AVAILABLE DATA
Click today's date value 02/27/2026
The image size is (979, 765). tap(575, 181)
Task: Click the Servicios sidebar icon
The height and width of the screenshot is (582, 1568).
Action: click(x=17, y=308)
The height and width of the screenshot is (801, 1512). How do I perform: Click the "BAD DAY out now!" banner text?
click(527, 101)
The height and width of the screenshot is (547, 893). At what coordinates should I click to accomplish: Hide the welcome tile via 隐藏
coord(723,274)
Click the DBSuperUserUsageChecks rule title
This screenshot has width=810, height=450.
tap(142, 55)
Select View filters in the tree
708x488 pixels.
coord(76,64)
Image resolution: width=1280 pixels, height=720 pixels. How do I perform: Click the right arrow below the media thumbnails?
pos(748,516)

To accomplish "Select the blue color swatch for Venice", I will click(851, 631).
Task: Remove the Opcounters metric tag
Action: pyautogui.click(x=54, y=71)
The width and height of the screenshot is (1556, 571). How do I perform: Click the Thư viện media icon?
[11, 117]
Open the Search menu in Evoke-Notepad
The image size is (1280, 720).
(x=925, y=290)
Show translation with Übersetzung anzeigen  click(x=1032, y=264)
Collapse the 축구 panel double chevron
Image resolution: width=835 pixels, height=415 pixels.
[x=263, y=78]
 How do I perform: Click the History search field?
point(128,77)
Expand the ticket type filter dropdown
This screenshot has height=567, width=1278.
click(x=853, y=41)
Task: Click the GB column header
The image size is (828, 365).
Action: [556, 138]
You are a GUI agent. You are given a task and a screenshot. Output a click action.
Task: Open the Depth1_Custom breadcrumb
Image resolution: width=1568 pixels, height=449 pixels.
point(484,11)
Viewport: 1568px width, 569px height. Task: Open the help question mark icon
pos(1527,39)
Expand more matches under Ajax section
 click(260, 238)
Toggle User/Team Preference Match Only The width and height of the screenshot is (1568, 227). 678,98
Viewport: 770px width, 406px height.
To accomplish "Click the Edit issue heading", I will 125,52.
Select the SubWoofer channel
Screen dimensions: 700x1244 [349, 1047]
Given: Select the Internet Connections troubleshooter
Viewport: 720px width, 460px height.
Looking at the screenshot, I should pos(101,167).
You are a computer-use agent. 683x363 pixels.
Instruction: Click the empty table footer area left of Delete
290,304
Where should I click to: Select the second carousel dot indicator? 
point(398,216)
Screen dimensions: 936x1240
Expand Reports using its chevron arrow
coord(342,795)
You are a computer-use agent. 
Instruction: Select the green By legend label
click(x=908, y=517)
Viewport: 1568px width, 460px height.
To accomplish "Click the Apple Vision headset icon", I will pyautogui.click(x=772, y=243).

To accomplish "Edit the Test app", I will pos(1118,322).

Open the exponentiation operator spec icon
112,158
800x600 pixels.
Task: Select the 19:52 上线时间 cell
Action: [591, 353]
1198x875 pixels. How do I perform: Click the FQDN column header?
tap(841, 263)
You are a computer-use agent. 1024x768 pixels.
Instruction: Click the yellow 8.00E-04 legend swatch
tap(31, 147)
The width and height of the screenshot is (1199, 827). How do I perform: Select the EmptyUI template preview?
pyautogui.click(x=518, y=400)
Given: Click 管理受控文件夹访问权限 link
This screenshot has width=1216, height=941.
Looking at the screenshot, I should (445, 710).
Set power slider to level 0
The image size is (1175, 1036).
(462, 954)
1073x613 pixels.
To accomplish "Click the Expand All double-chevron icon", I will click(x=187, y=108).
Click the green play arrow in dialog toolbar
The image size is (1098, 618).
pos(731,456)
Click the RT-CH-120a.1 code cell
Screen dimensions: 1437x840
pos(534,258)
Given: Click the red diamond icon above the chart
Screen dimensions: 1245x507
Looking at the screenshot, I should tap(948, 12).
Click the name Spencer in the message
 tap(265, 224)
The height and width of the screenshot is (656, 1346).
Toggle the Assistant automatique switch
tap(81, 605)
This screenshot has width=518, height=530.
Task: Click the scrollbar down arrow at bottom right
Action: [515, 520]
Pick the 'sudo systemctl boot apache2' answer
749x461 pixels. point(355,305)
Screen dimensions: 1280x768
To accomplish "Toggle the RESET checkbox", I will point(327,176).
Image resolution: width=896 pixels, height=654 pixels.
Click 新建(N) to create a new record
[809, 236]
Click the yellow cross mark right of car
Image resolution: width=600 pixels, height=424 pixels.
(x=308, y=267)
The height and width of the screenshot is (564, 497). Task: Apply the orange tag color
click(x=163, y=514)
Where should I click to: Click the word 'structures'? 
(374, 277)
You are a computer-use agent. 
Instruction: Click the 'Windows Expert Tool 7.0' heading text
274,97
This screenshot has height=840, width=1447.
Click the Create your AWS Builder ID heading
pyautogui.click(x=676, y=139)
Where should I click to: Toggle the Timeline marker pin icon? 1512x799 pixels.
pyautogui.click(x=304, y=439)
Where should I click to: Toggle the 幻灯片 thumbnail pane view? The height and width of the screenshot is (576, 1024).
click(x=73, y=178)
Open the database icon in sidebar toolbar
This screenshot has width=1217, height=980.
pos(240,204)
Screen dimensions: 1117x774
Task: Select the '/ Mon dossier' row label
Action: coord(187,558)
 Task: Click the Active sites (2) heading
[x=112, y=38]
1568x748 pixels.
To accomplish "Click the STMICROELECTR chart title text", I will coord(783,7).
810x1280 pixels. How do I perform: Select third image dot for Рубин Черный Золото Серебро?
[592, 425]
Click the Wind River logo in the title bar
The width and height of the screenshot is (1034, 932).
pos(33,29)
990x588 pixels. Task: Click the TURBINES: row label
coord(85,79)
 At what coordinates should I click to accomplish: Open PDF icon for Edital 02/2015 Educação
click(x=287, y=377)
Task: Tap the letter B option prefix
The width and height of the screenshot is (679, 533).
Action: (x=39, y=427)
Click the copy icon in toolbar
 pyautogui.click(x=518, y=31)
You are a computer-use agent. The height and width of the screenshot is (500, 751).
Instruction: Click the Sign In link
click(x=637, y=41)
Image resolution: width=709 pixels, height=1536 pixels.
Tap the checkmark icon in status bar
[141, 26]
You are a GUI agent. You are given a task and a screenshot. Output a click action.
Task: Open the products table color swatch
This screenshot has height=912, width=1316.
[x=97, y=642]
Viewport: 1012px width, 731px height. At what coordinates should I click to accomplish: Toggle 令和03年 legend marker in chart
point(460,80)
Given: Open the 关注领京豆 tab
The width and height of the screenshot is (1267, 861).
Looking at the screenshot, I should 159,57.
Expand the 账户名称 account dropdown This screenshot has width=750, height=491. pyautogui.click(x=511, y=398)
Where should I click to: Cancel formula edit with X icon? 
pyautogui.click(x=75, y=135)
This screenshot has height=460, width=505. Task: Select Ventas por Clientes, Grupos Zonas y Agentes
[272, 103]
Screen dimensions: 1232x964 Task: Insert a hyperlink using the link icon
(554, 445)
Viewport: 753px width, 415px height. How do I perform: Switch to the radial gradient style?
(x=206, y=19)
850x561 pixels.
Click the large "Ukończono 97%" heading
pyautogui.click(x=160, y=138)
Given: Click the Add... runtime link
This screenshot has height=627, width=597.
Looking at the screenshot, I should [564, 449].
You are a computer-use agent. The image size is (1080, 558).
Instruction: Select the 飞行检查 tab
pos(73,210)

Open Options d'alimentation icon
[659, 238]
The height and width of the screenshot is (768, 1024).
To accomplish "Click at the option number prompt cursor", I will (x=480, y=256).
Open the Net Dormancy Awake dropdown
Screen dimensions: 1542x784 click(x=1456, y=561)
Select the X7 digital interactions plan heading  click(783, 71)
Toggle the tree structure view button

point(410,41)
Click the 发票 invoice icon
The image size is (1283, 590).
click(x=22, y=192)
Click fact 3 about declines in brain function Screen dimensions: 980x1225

WHAT YOU NEED TO DO
All lines in the listing above from the line containing "You are a computer-use agent. The image" to the line containing "The height and width of the screenshot is (768, 1024).", inclusive, should be retyped exactly; no other lines should appear.

RESPONSE TO THE EXERCISE
You are a computer-use agent. The image size is (1080, 558).
Instruction: Select the 飞行检查 tab
pos(73,210)

Open Options d'alimentation icon
[659, 238]
The height and width of the screenshot is (768, 1024).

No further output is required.